C/C composites present risks that can prohibit their adoption into the direct gas Brayton system. Foremost is the concern over compatibility issues. Incorporating a C/C composite into the system would add yet another potential source of contaminants. The transport of carbon could lead to interstitial contamination of refractory metals and under some conditions carburization of superalloys. Also, the corrosion of C/C composites reduces its strength and performance by the gasification of solid carbon. The corrosion reaction produces impurities that can drive the coolant chemistry into a regime where superalloys carburize, decarburize, or oxidize.
Integrating a carbon-carbon composite into an otherwise all-metallic energy conversion system raises concerns over joining. The CTE mismatch at C/C to metal interfaces may create excessive thermal stresses causing failure at the joint and catastrophic gas leakage. The joining technology between C/C and metal is underdeveloped and unproven for high-temperature joint reliability over a long mission lifetime.

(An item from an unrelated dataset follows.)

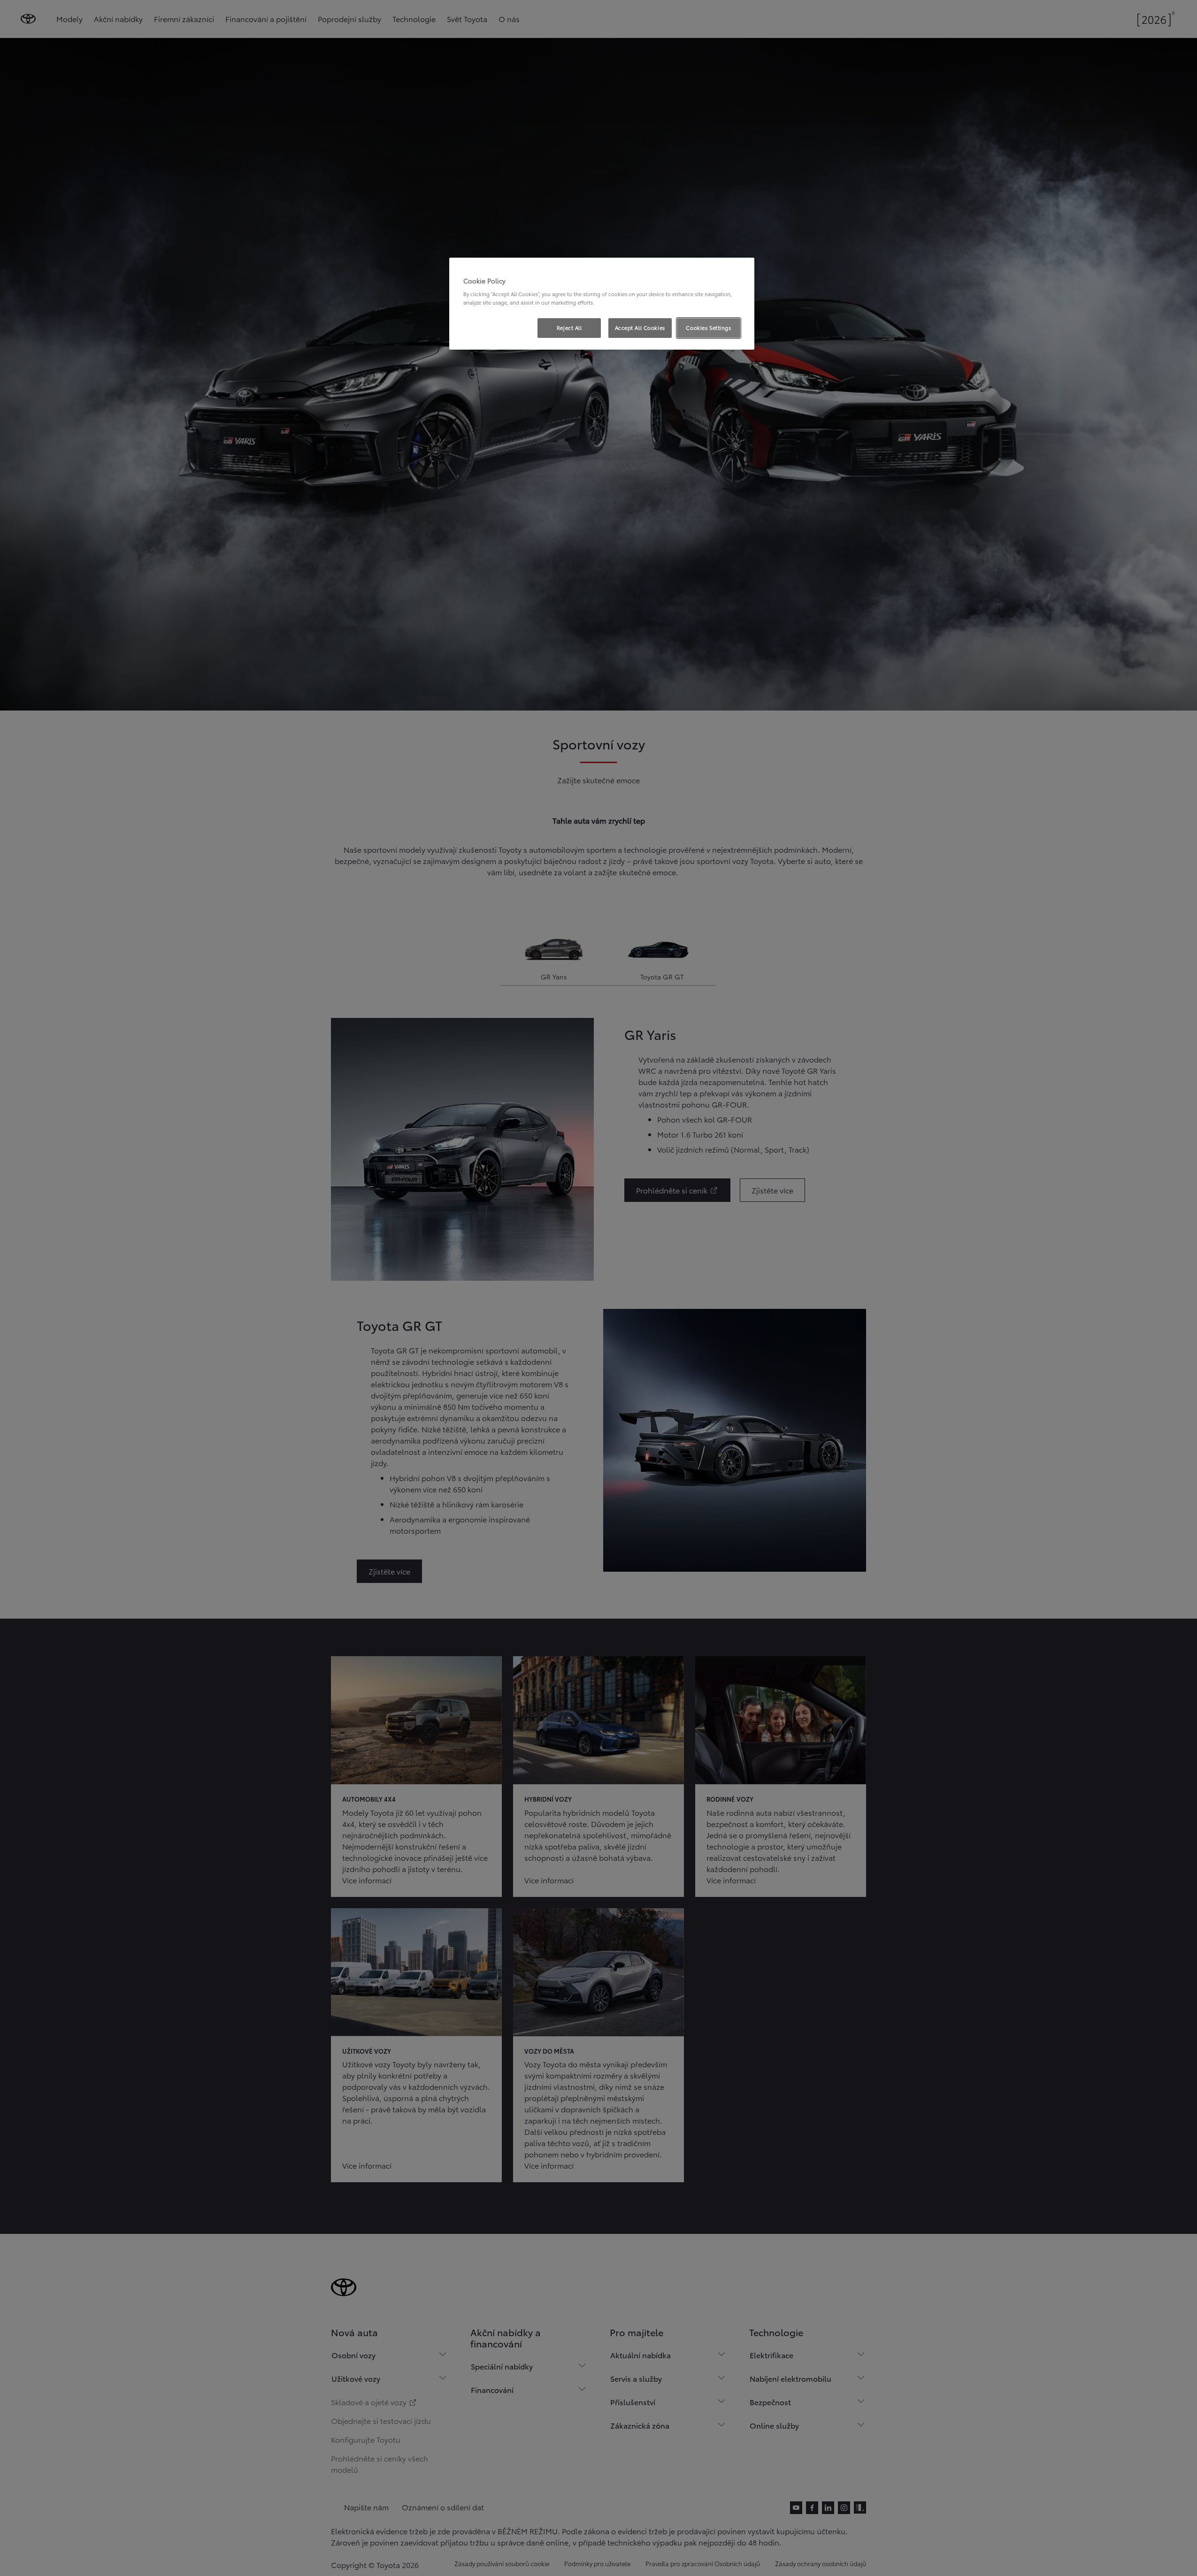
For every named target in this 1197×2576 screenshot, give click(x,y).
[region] (601, 304)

Finally, the use of carbon-carbon as a recuperator material presents several fabrication issues. Due to reduced cost and ease of fabrication, a plain plate-fin design has been considered instead of a more efficient strip-fin design. Because of the lower heat transfer characteristics of plate-fin designs, C/C recuperators are expected to carry an increase in volume compared to their metallic counterparts. Development of C/C recuperators must also overcome obstacles such as fabricating uniform fin heights and properly joining plates to fins.
In order to resolve the issues facing a C/C recuperator core, experimental testing must be performed. Provided the C/C material passes preliminary tests, the compatibility with fission products would need to be assessed. Capsule testing under isothermal conditions is a fast and inexpensive way to determine this data. Representative C/C material would be enclosed in a refractory or superalloy capsule with fission product elements or mixtures of elements and heated to recuperator operating temperatures. The effect of the fission product on mass transport, corrosion, or mechanical properties would then be determined.
A more detailed approach to fission product compatibility is to incorporate the materials in the long-term helium loop. Potential fission products would be free to circulate in the primary system and deposit on surfaces of the components. The fission products are suspected of playing an important role on accelerated corrosion and deterioration of C/C composite. This experiment would help understand fission product volatility, compound free energy, and the critical temperature at which the dominant species would affect the C/C materials.
Due to the likelihood of a C/C to metallic joint, joint reliability at high-temperatures must be studied. The first tier studies would function as a screening phase and would include tensile testing, bend-ductility testing, and non-destructive testing of the joint. Second tier studies would reflect long-term thermal effects under prototypical conditions. Testing would include: fracture toughness, creep, creep-fatigue, creep/stress rupture, and hermeticity.